ISLAMABAD, Oct 12: Two inquiry reports of the government have accused Wapda’s top brass of being negligent about system reliability and stability and held two officials responsible for the September 24 countrywide power breakdown.

In an official announcement, Minister for Water and Power Liaqat Ali Jatoi said on Thursday it had received two reports on the power breakdown.

The inquiry reports held Wapda responsible for not completing two 500-kv alternative transmission lines in time that would have restored electricity within minutes after technical fault in the national grid. The ministry, however, did not fix responsibility for the delays and indifferent attitude of Wapda top management but said ‘displeasure on this is being conveyed to the authority.’

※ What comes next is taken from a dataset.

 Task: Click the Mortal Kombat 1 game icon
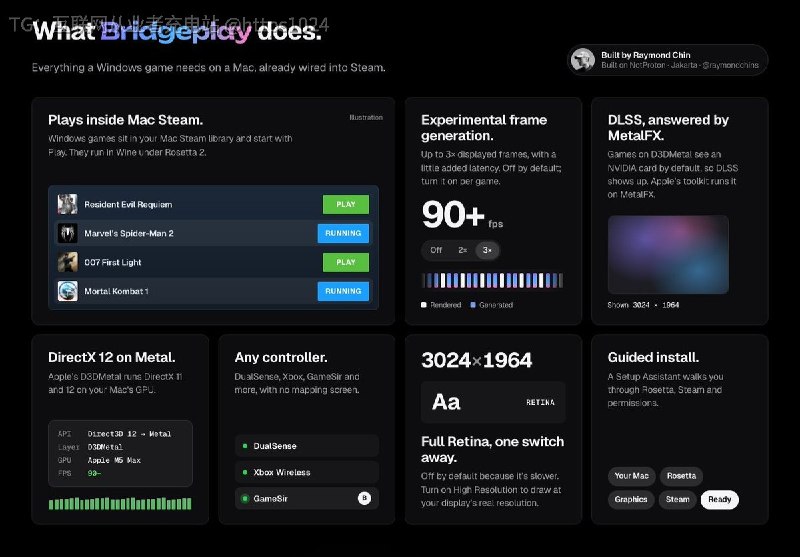pos(67,291)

The two reports, Mr Jatoi said, also noted that Wapda did not have any standard operating procedures and the management had not reviewed system stability, protection and operations for a long time. Wapda has been directed to conduct its complete angiography through an international consulting firm to check its system configuration, security protection and stability conditions.

The ministry said that ‘after reviewing the reports, it has been brought out that for the specific event (September 24 breakdown) the responsible persons are National Power Control Centre (NPCC) Chief Engineer Azhar Masood Panni and General Manager Salahuddin Rafahi.’

The two officials had been suspended and their cases would be dealt with according to rules which envisaged issuance of charge-sheet to them, he said.

The reports noted that additional line such as 500kv line from Rewat to Lahore was awaiting completion due to no-completion of line bays, a transformer was pending commissioning at Rewat and the Muzaffargarh-Gatti line was also delayed.

The statement said: “It has been learnt that proper authorisation of the outage of one 500kv Ghazi Barotha-Lahore line was not taken and appropriate arrangements for re-distribution of load and generation were not made. This rendered the whole system in a precarious power balance which was disrupted by a system fault. As the power system had no margin for contingency, the fault resulted in cascaded tripping.”

Sources in the enquiry teams told Dawn that the NPCC had time and again informed the Wapda top management of lack of adequacy and contingency arrangements.

They said it was almost a tradition in Wapda to take emergency decisions sometimes in split seconds in good faith to save the system and no written approvals were sought for emergency outages.